Da sich die Vertretungsbefugnis eines UK-Directors nur schwerlich aus einem einheitlichen Gesetz zur Limited bzw. PLC entnehmen lässt und daneben das englische Case Law gilt, könne, so das OLG, die Vertretungsbescheinigung eines Notars nur dann ausreichen, wenn dieser die Gesellschaftsdokumente der PLC eingesehen und geprüft habe und seine Bescheinigung hierauf nachvollziehbar beruhe. Dies soll selbst dann gelten, wenn alle im beim Companies House eingetragenen Directors an der Anmeldung mitgewirkt haben.

Praxishinweis

Das OLG Nürnberg bestätigt im Grunde die bisherige Rechtsprechung. Nach überwiegender Ansicht, so auch das OLG Nürnberg, kann die Vertretungsmacht eines Directors nur durch Bescheinigung eines englischen Notars nachgewiesen werden.
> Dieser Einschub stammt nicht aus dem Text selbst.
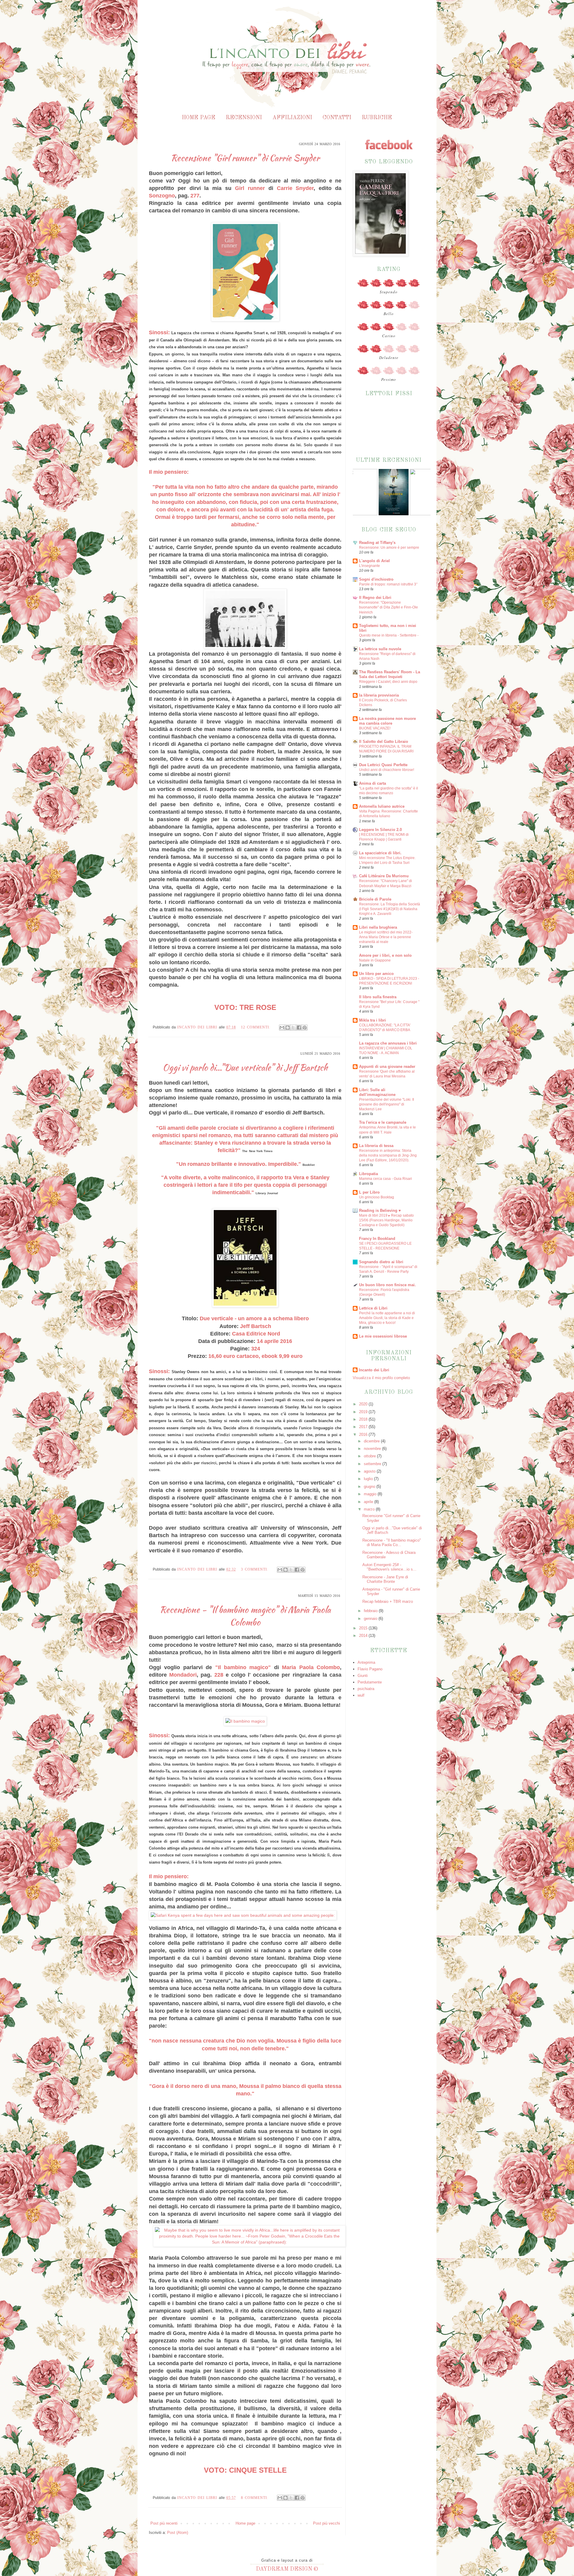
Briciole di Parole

Bedeutsam und vor europarechtlichem Hintergrund durchaus kritisch zu bewerten ist, dass eine Bescheinigung eines englischen Notars nach Ansicht des OLG Nürnberg auch dann erforderlich sein soll, wenn sämtliche Directors an der Anmeldung mitgewirkt haben. Dies soll, so bereits das OLG Düsseldorf (Beschluss vom 21. August 2014 – I-3 Wx 190/13), auch gelten, wenn nur ein Director für die englische Gesellschaft bestellt ist.

Die Praxis zeigt, dass zur Vermeidung von Zwischenverfügungen grundsätzlich eine enge Abstimmung mit dem zuständigen Handelsregister erforderlich ist. Zu empfehlen ist, den Nachweis der Vertretungsmacht bei einer englischen PLC oder Limited durch die Bescheinigung eines sog. Scrivener Notary (ein besonders qualifizierter englischer Notar) zu erbringen. Die Notarbescheinigung sollte sich nicht auf die formelhafte Feststellung der Vertretungsbefugnis beschränken, sondern eine explizite Bezugnahme auf eingesehene und geprüfte Gesellschaftsdokumente (insb. Articles of Association, Beschlüsse des Board of Directors etc.) enthalten. Allerdings ist mittlerweile anerkannt, dass eine Bescheinigung eines deutschen Notars dann ausreicht, wenn für die ausländische Gesellschaft eine Zweigniederlassung im deutschen Handelsregister eingetragen ist.